Ma lavorate ancora in fabbrica? Come riuscite a conciliare tutto questo?
“Grazie a una buona organizzazione e al coinvolgimento delle persone che lavorano per noi alla Valanza. Siamo in sette, compresi noi due, un pizzaiolo, due ragazze in sala, uno addetto all’asporto. Si, siamo ancora in fabbrica, alle 17 smontiamo e veniamo in pizzeria dove i panetti di pizza sono stati fatti la sera prima, le pulizie pure, il forno è già programmato e si attiva da solo, noi dobbiamo solo aprire. Siamo ancora in fabbrica. – racconta Nicola – perché mi ha dato tanto, ho imparato tutto tra quelle mura e ci dispiace lasciarla. In secondo luogo – è Francesco a parlare – non vogliamo correre il rischio di fare un passo azzardato. Se funzionerà, come speriamo e crediamo, faremo una scelta definitiva”.
In cosa differisce il gusto delle vostre pizze?

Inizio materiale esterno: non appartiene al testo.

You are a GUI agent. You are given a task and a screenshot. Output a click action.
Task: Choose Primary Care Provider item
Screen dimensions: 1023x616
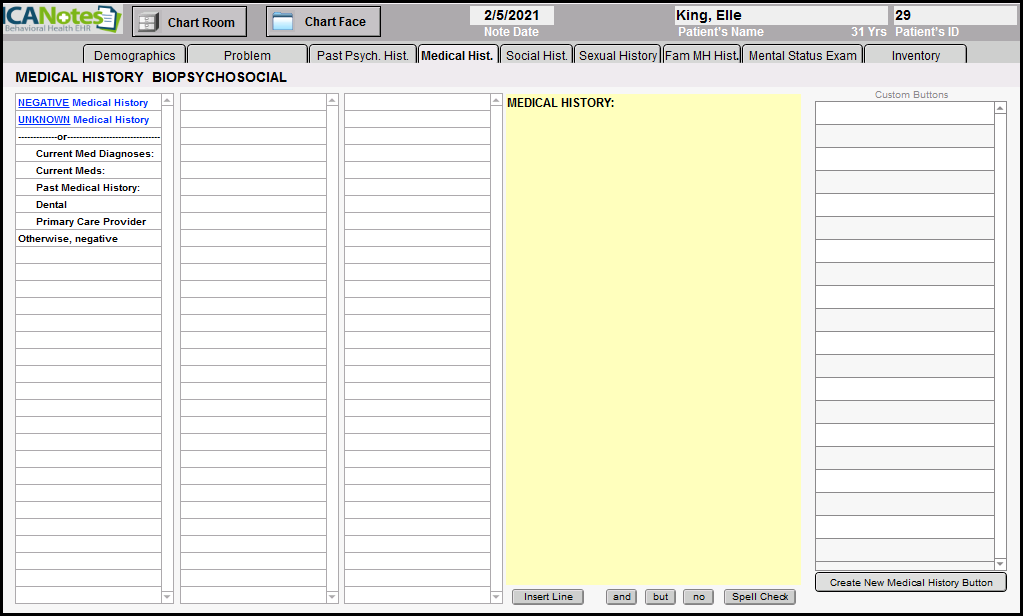click(x=91, y=222)
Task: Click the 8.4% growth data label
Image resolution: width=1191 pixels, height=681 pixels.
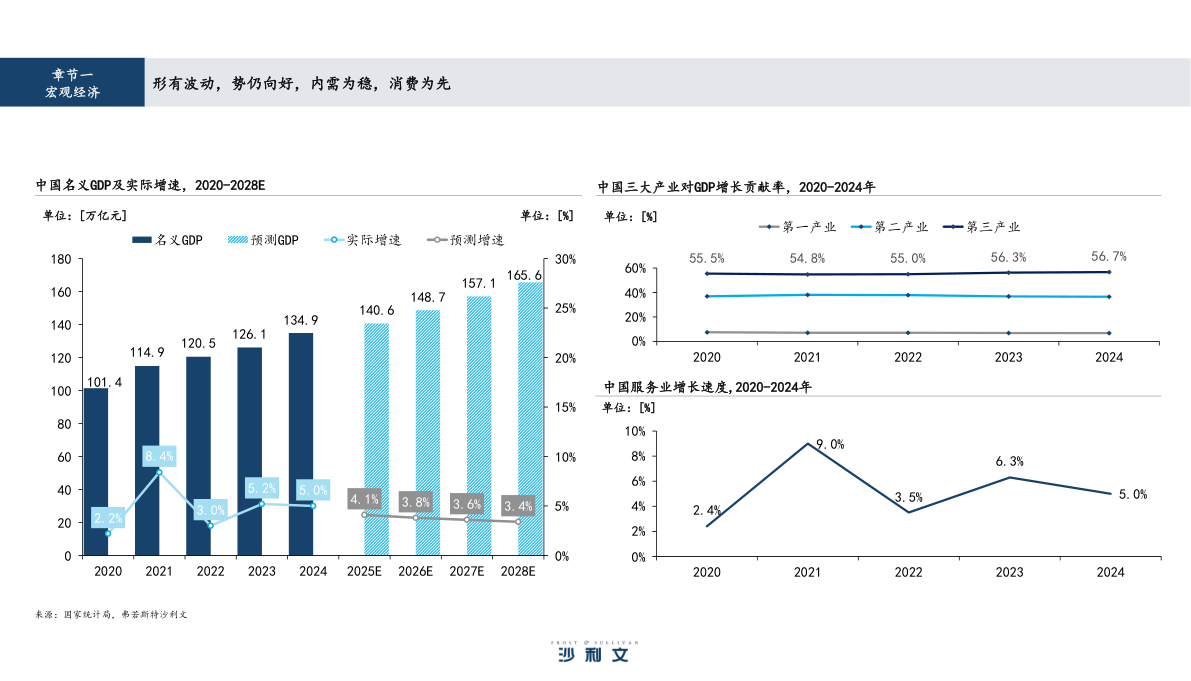Action: [x=160, y=456]
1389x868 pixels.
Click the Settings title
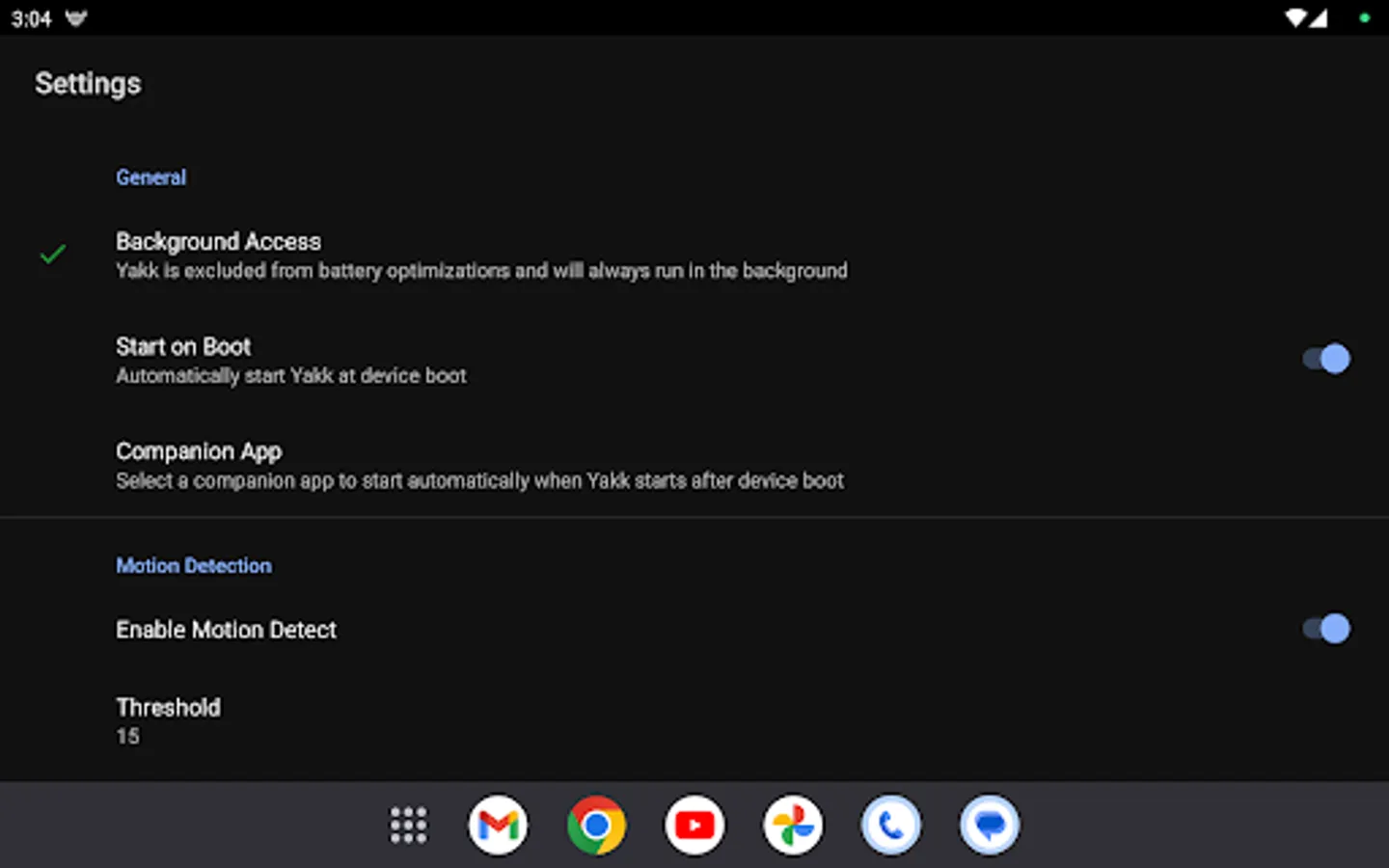[x=88, y=84]
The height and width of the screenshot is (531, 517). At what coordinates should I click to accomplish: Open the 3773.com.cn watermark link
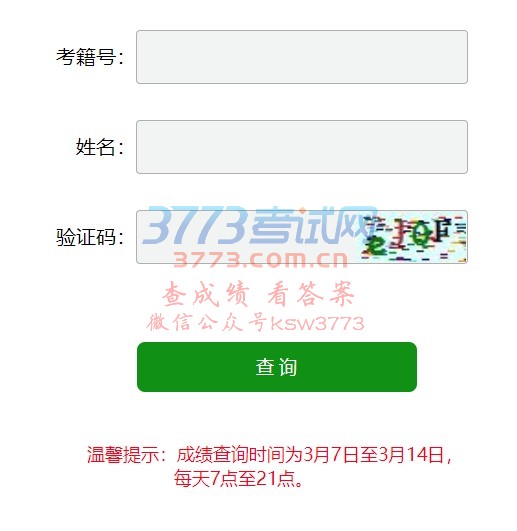click(260, 260)
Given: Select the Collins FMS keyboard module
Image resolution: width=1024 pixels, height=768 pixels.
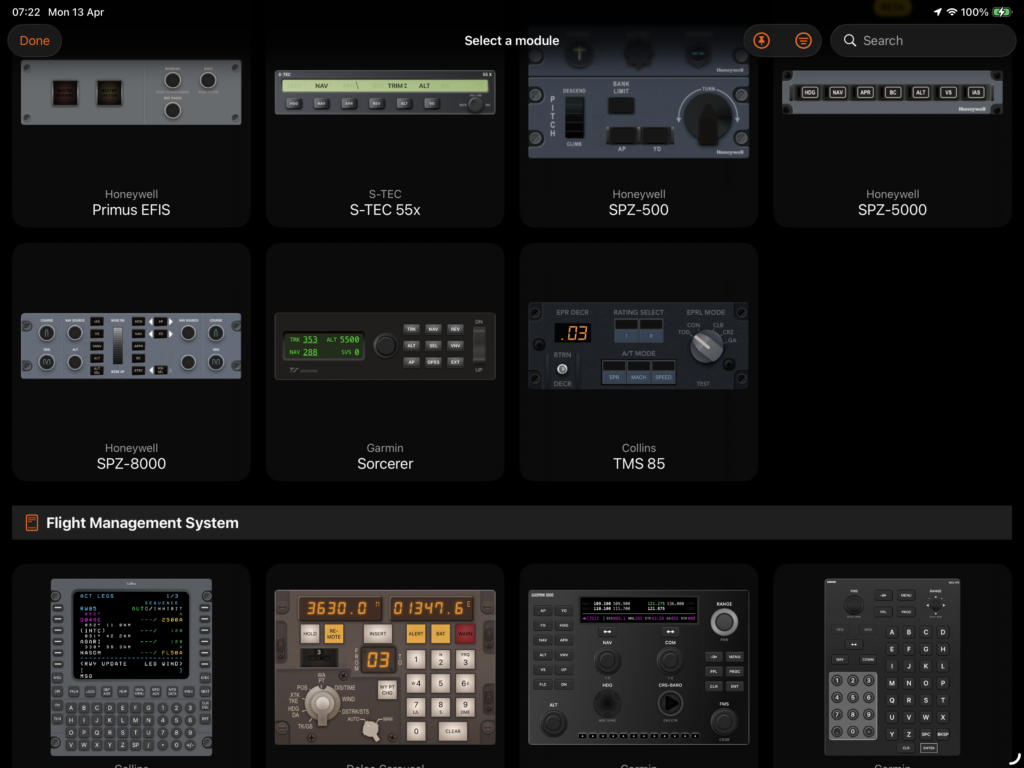Looking at the screenshot, I should click(x=131, y=665).
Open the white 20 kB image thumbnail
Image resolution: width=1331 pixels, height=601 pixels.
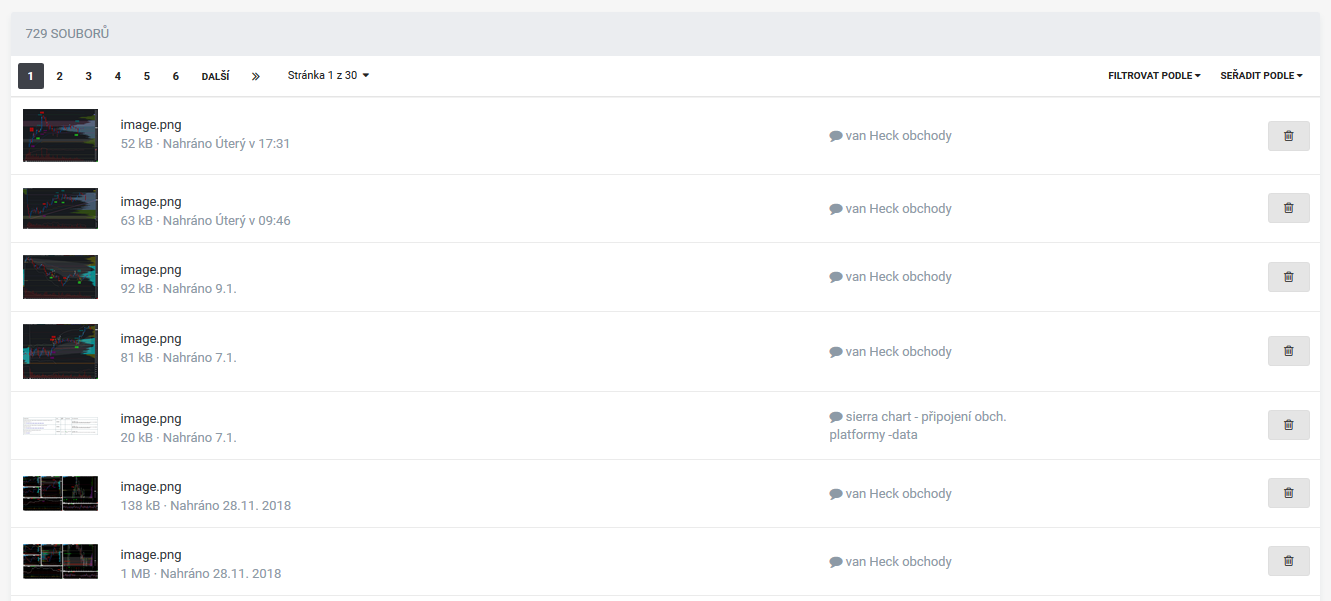[60, 425]
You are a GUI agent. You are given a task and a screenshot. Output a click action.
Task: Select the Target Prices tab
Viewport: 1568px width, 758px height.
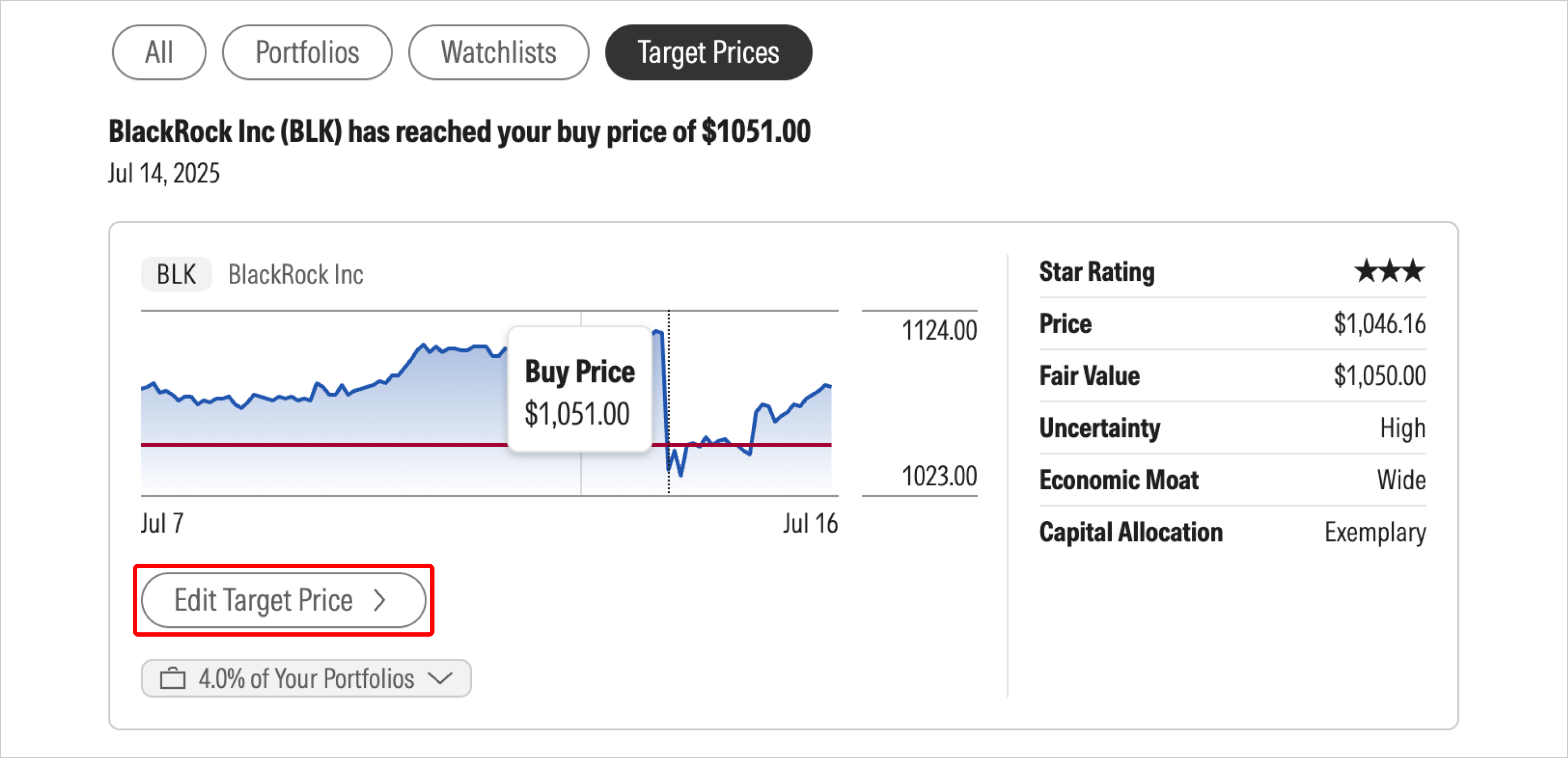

“Nella scelta delle materie prime che devono essere sempre eccellenti. Abbiamo scartato cose tipo funghi trifolati sostituendoli con i funghi porcini, le olive sono solo taggiasche, la farina è quella con cui sono cresciuto e ho imparato a fare le pizze: quella di Molino Perteghella che, a differenza di molta altre, ti obbliga a pensare quale deve essere il suo miglior utilizzo e non è cosa da poco dal momento che, in questo modo, ti crea una forte identità”.
Come sono stati i primi giorni di apertura?
“Se continua così è un bel casino. Sempre pieni, di gente curiosa e soddisfatta, visto che, nella stragrande maggioranza dei casi, sono già tornati una seconda e terza volta dal 20 marzo, giorno dell’inaugurazione. Molto ha fatto l’ambiente che abbiamo creato e la comunicazione efficace che abbiamo affidato a un’agenzia di marketing che conosciamo da tempo e alla quale ci lega un rapporto di amicizia. Gli spazi li abbiamo creati noi due, lavorando dall’autunno scorso ogni sera e ogni weekend qui dentro. Come ti sembra il risultato?”
La Valanza è una bella pizzeria, luminosa e pulitissima, i tavoli sono distanziati il giusto, l’ambiente, lo si capisce appena entri, è stato pensato con l’obiettivo di tenere a tavola gli ospiti, di far trascorrere una serata piacevole.
Oltre a questo avete altri sogni e obiettivi?
“Ne abbiamo uno importante. Se questa pizzeria avrà successo ne vogliamo aprire un’altra al mare”.
Obiettivo ambizioso direi. Dovreste trovare personale attento a cui affidare la gestione di Cavriago, licenziarvi dalla fabbrica…
“Ne siamo perfettamente consapevoli. Quando, poco fa, abbiamo parlato del coinvolgimento attivo del personale è perché siamo convinti che solo in quel modo può andare avanti, oggi, un progetto di pizzeria e di ristorazione. Infatti, tra i nostri dipendenti, si è già fatto avanti uno di loro che ha chiesto di entrare in società. Per quanto riguarda il licenziamento dalla fabbrica sappiamo che dovrà avvenire comunque, se la Valanza di Cavriago avrà successo”.
Quello stesso che auguriamo a Francesco e a Nicola perché si vede chiaramente che, per loro, il cuore ha preso sopravvento sui soldi.